Investor confidence in crypto-related investment products surged last week, buoyed by the US macroeconomic situation.
In its latest weekly report, CoinShares observed that these financial instruments saw net inflows of $2 billion last week, matching the total inflows recorded for May.
Additionally, this marks the fifth consecutive week of positive inflows, with the assets drawing around $4.3 billion worth of investments during the period. Notably, this is the second-longest streak of inflows since the US Securities and Exchange Commission (SEC) approved spot Bitcoin exchange-traded funds (ETF) in January.
James Butterfill, CoinShares’ head of research, noted that inflows were widespread across providers like BlackRock, Fidelity, Proshares, Bitwise, and Purpose, with a notable reduction in outflows from Grayscale.
Butterfill explained that the inflows could be attributed to the “weaker-than-expected US macro data,” which has raised expectations for monetary policy rate cuts. He added:
“[The] positive price action saw total assets under management (AuM) rise above the $100 billion mark for the first time since March this year.”
Meanwhile, trading activity for these investment products surged after weeks of subdued activities. Last week, trading volume was boosted by 55% to $12.8 billion, significantly exceeding the $8 billion recorded in the prior week.

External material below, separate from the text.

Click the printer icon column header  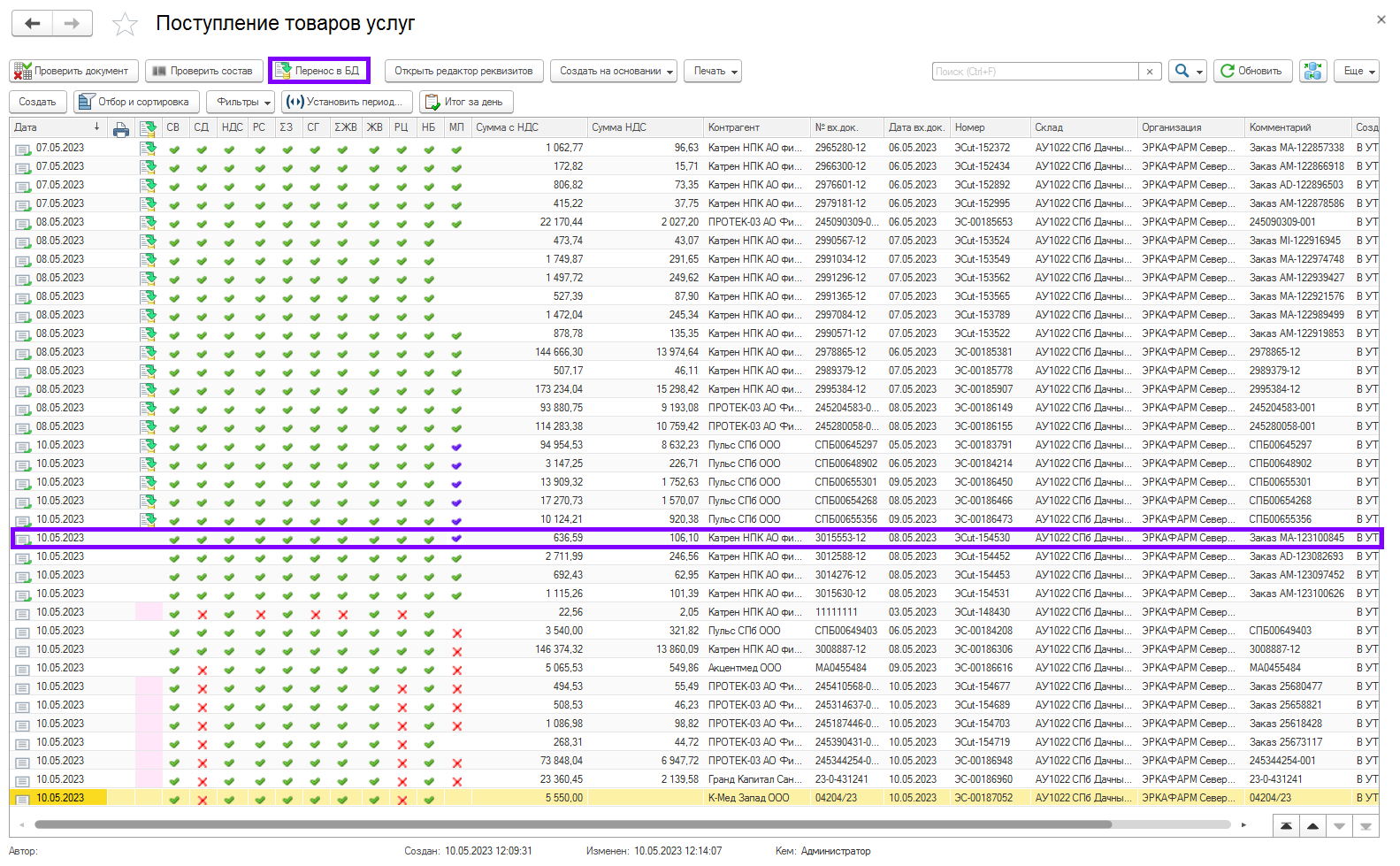(121, 129)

Bitcoin, Ethereum drive flows
Bitcoin (BTC) remains a crucial interest for investors, registering $1.9 billion in inflows. Meanwhile, short BTC products experienced outflows for the third consecutive week, totaling $5.3 million.
Ethereum (ETH) saw a significant resurgence, with $69 million in inflows, marking its best week since March. This pushed ETH’s year-to-date flows to $81 million, recovering from earlier losses before the SEC approved several spot Ethereum ETF 19b-4 filings.
Other significant altcoins had minor activities, with inflows under $1 million. However, Fantom and XRP stood out, recording inflows of $1.4 million and $1.2 million, respectively.